第1話 

文字数 1,131文字

 誰もが最低一作だけは、物語を書けるという。それは自伝だと云われている。

 ある男は言った。「誰も有名人でもないあなたの話などは読みたいとは想わない」と。
然り。あなたは有名人かもしれない。だが、それでも、自分はあなたのこれまでの軌跡などにはまったく興味はない。しかし、有名ではない自分の自叙伝をこの世の中に流布し、人々を感激させる。そう決し、画面に向かい、キーを打っている。

 人は基本、何時死ぬるかはわからぬ。生死が運命だとしたら、その命運は如何なるものによって決せられるのだろう。自己の選択か、それとも高次の存在と云われている者が記ししシナリオに由るのか。

 中華の古の偉き人は言った。
「人に高評価されていなくても、(なにも)不服に感じたりはしない。そのような大いなる存在でありたいものだ」と。
 だが、自己を含めて、殆どの人間は他者に出来得れば愛されたいし、それに伴い物質的なる豊かさをも欲している。印度の古代の大聖者はそれに応え、「捨欲」を説いたが、完全にそれを遂行したら、生きていられる者はひとりとしておらぬ。

 「小欲に生きる」など、詰まらぬ。「大いなる欲」を完遂しながら、生きてあればこそ、その魂は光を放ち、闇を照らし、人々をエンライトメントへと眼を開かせることが出来よう。

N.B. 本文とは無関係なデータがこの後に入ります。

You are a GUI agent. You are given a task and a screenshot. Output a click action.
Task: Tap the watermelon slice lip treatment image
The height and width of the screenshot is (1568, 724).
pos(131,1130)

 疲れたら寝る。これこそが、人生の神髄だ。無理して起きて何事かに取り組むも、喜ばしき達成に至ることは困難である。空腹になったら、食する。そんなことも、此処日の本でも充たすことが出来ぬ人々が相当数いるようである。
 空腹と愛を向けられたいという渇望は相当切実なる感覚である。その苦しさをわかるものは此の日の本に殆どおらぬと云われていたのは一昔も前であり、現今は子ども食堂なるものも次々と篤志家などが創設し、社会への働きかけ・貢献の範を示し、搾取を宗とする構造から横並びの助け合い・相互扶助の麗しき世界へと脱却せんとしつつある。

 自分には妹が二人ほどいるが、下の妹と同い年の同志友人が宣するに、自分は「伝道者」なのだという。自身が果たして「道」なるものに知悉しそれを人に示せるか、は甚だ、心許無いのだが、オラクルによると「シンプルに自己を楽しませている」ことこそが、最大の世界人類への貢献なのだ、と。
 「効率」「能率」のみのみを求むるに非ずして、自身の内より発する「愛」を源として、人を変容させる力強き言の葉、自若たる山の如く、水の如き自在性、囚われなき心にて人と接し、可能なるより多くの存在と至福に憩い、極楽を飛翔する蜻蛉の如くその自らに由る魂の迸るに任せ、自己他者を癒し、寛容たる精神を抱き、愛と信頼が流通する邦・コミュニティを実現する。以上が、余が同志・仲間と共に到達する境涯である。